🤖 AI Summary
Adversarial evasion attacks against machine learning–based network intrusion detection systems (ML-NIDS) often exhibit sharply diminished effectiveness when transitioning from controlled laboratory settings to real-world deployments. Method: To address this gap, we construct a threat model grounded in attack trees and propose the first taxonomy of practicality constraints for adversarial attacks targeting ML-NIDS—identifying seven critical limitations, including feature immutability and real-time processing requirements. We conduct systematic experiments on realistic traffic datasets (e.g., CICIDS2017) to evaluate attack viability under operational conditions. Contribution/Results: Our empirical analysis reveals that conventional dynamic retraining alone reduces adversarial attack success rates by over 40%, substantially degrading attack robustness. These findings bridge the chasm between theoretical adversarial research and industrial ML-NIDS deployment, providing both theoretical foundations and actionable guidelines for designing robust, production-ready ML-NIDS.
📝 Abstract
Machine Learning (ML) has become ubiquitous, and its deployment in Network Intrusion Detection Systems (NIDS) is inevitable due to its automated nature and high accuracy compared to traditional models in processing and classifying large volumes of data. However, ML has been found to have several flaws, most importantly, adversarial attacks, which aim to trick ML models into producing faulty predictions. While most adversarial attack research focuses on computer vision datasets, recent studies have explored the suitability of these attacks against ML-based network security entities, especially NIDS, due to the wide difference between different domains regarding the generation of adversarial attacks.
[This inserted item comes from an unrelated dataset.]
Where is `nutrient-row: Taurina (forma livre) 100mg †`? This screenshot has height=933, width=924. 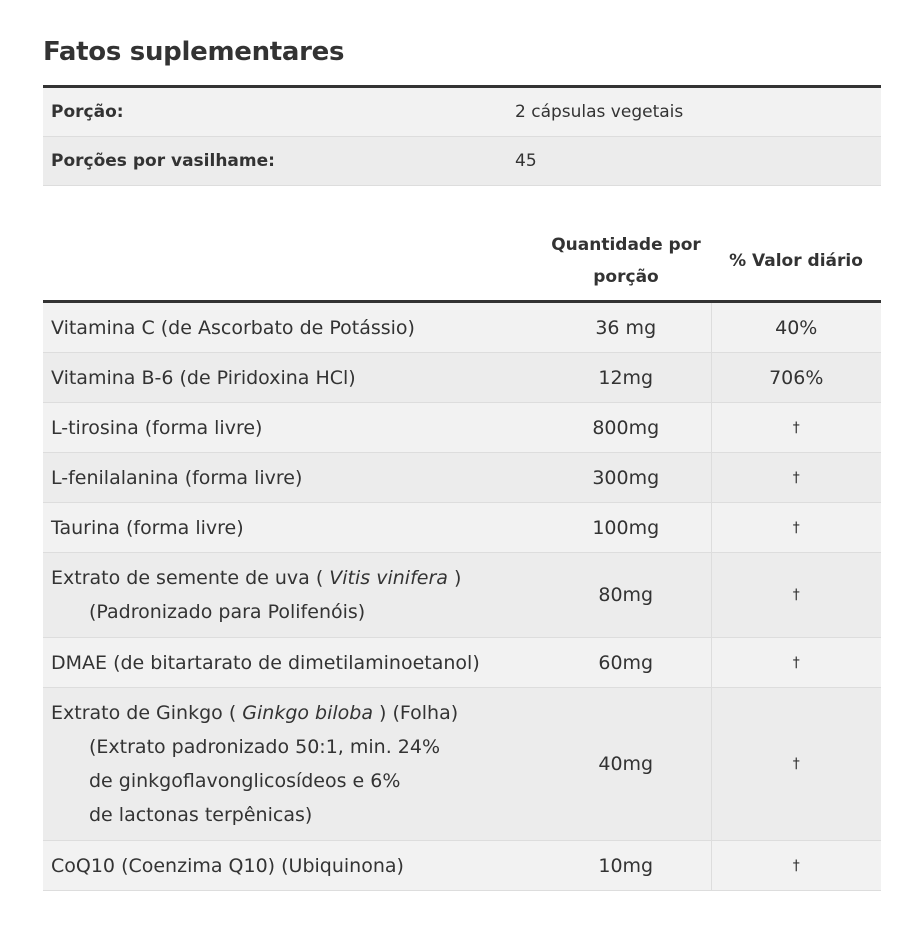 nutrient-row: Taurina (forma livre) 100mg † is located at coordinates (462, 528).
To further explore the practicality of adversarial attacks against ML-based NIDS in-depth, this paper presents three distinct contributions: identifying numerous practicality issues for evasion adversarial attacks on ML-NIDS using an attack tree threat model, introducing a taxonomy of practicality issues associated with adversarial attacks against ML-based NIDS, and investigating how the dynamicity of some real-world ML models affects adversarial attacks against NIDS. Our experiments indicate that continuous re-training, even without adversarial training, can reduce the effectiveness of adversarial attacks. While adversarial attacks can compromise ML-based NIDSs, our aim is to highlight the significant gap between research and real-world practicality in this domain, warranting attention.